IMANI Africa has raised concerns about Ghana’s worsening grain surplus, warning that the growing food glut exposes deep flaws in the country’s agricultural market planning.
The policy think tank noted that the situation, if left unchecked, could threaten livelihoods, undermine national food security, and reverse the gains made in agricultural productivity.
“Ghana’s grain sector is facing a serious challenge this year. Reports show that about 100,000 metric tonnes of maize and rice from the 2024 harvest remain unsold across major farming areas.
“The Peasant Farmers Association of Ghana (PFAG) has appealed to the government to urgently release additional funds to the National Food Buffer Stock Company (NAFCO) to enable it to purchase surplus rice from local producers. Many farmers are unable to sell their grains and have been forced to reduce prices drastically to avoid losses”
IMANI Africa
According to IMANI, the Chamber of Agribusiness Ghana (CAG) has attributed the crisis partly to a surge in cheap grain imports and rampant smuggling of substandard rice and maize into the country. These products, often sold below local production costs, have made it impossible for domestic farmers to compete.
In response, Cabinet has approved funding for the Ghana Buffer Stock Company to begin purchasing surplus food crops in an effort to stabilize prices and reduce post-harvest waste. But IMANI Africa believes the current approach, focused on emergency intervention, does not address the root of the problem.

According to the think tank, Ghana’s agricultural policies have historically prioritized production over market planning, resulting in a system that “collapses under the weight of success.” When harvests are strong, the sector struggles to absorb the excess due to limited storage, inadequate transportation, and weak coordination between farmers and buyers.
IMANI Africa pointed out that years of investment in fertilizer subsidies and planting support schemes have yielded high output, but without the necessary infrastructure for processing and marketing, the benefits fail to reach producers.
“Ghana’s agricultural model remains production-heavy but market-weak,” IMANI Africa observed. “The glut of 2024 is not a success story gone wrong – it is a predictable failure of coordination.”
Import, Data, and Coordination Failures
Another major factor, IMANI emphasized, is poor import management. Even as local farmers struggle to sell their produce, the domestic market continues to be flooded with low-quality, cheap imports.
“Weak border enforcement and inadequate trade regulation have worsened the situation,” discouraging domestic investment in agriculture and undermining national efforts to achieve food self-sufficiency.
The group urged the government to prioritize import control as part of its broader market reforms, calling it essential for protecting Ghana’s grain industry from unfair external competition.
IMANI’s analysis also highlighted poor planning among farmers themselves, driven largely by the absence of reliable data on demand and supply, resulting in a recurring cycle of oversupply in good years and shortages in bad ones, “leaving producers trapped in uncertainty.”
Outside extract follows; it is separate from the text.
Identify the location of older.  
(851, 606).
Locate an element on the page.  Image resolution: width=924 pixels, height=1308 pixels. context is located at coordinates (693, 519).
The think tank advised that crop planning should be data-driven and coordinated through strengthened farmer cooperatives, allowing better decisions on what to grow, where, and how much. “Without a national system of data and coordination, Ghana will continue swinging between excess and scarcity,” IMANI warned.
Turning the Crisis into Opportunity
IMANI Africa believes that Ghana can turn the current glut into an opportunity to modernize its food system.
“This situation calls for a shift in focus from production-driven policies to market-oriented reforms. The government must recognize that agriculture is no longer just about growing food; it is about managing value chains efficiently from farm to market”
IMANI Africa
The group recommended targeted investment in storage, processing, and logistics, as well as support for agro-processing industries that can absorb surplus grains. It also called for “rural infrastructure expansion, especially feeder roads and cold-chain facilities,” to reduce post-harvest losses and facilitate transport to markets and processors.
The think tank concluded that the 2024 grain glut should not be seen merely as an unfortunate outcome of high yields but as a warning signal for deeper policy reform – a wake-up call, not just for the government but for all stakeholders in the sector.
Agriculture, IMANI noted, remains critical to Ghana’s economic recovery under President John Dramani Mahama’s administration, but the challenge is no longer productivity – it is coordination.

“The real task ahead,” IMANI Africa asserted, “is to build a system that links production to markets efficiently. Only then can agriculture become a stable and profitable engine of growth.”